Borja Marrero is a restless chef, he is the one who receives and personally attends to the customers of his restaurant as if they were guests in his home. Only about twenty, because his purpose is to make them enjoy “a real and honest experience”. He is happy to move around his elegant dining room, personally explaining the menus, giving guidelines to his team in the open kitchen, talking about his “respect for the land, culture and Canarian gastronomy” and his project “the result of reflection and a strong commitment to the sustainability of the environment”.

An ear of millet (corn), a pineapple and a prickly pear leaf on the table give clues as to what one will taste on their menu, which is actually two to choose from, one short (55 €) and one long (90 €). Los Orígenes and Lo más profundo de Tejeda share appetizers: wild herb tartar bathed in sheep’s milk, Canary pine bark, crispy millet and goat and bitter strawberry escabeche.
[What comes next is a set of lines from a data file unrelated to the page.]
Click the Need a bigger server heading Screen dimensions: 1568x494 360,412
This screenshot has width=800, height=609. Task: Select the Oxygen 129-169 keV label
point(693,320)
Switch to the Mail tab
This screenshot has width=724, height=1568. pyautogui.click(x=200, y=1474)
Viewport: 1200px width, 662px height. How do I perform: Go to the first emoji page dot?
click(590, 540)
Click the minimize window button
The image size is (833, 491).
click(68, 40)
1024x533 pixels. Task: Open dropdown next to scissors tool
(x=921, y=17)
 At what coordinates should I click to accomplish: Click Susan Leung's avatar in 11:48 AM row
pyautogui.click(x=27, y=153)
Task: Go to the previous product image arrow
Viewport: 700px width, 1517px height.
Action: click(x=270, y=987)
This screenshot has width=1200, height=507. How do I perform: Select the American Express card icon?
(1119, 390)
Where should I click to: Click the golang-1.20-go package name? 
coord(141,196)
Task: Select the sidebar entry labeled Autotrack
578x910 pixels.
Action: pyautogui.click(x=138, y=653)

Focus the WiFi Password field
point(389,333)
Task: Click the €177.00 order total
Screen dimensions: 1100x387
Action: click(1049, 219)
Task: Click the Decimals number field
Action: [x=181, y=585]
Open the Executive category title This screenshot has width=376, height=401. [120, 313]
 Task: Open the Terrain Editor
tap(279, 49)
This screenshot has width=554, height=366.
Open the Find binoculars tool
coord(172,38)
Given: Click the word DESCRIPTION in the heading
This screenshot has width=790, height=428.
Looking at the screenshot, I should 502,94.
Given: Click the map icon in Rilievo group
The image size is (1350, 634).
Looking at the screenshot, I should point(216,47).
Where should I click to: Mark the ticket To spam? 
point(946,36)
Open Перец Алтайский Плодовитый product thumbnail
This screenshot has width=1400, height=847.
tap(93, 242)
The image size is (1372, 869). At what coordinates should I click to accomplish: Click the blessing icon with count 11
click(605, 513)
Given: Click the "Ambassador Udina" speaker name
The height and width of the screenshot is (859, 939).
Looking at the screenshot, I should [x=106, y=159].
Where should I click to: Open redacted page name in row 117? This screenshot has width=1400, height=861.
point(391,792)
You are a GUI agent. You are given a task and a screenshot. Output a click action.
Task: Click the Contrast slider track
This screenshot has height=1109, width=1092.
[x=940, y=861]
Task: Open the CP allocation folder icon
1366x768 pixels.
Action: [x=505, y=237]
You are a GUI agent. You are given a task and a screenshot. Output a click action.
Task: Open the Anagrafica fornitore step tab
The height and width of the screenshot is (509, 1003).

But it is in the second where all Borja’s creativity and his communion with nature explodes, with dishes such as warm cheese soup bound with bienmesabe, potato confit in sheep’s milk, seared sea bass with alfalfa and citrus hay sauce and smoked with olive charcoal or Canarian sheep quartering.

Muxgo, baptized, of course, alluding to the Tejeda environment, also offers a menu based exclusively on that wild and massive plant in the Canary Islands that is the tunera, and with which the Green Star explores all the possibilities, elaborations and textures to create recipes as delicious as surprising: creamy ingot of tunera, shot of tunera soup, tartar of tunera with citric milk of tunera with a spicy touch, jelly beans or chocolates of tunera… “An experiential menu that is having very good acceptance” and that can be tasted for 50 € and booking 24 hours in advance. This is the bet of Marrero, a chef focused on continuing to create the Canary Islands brand, Tejeda brand.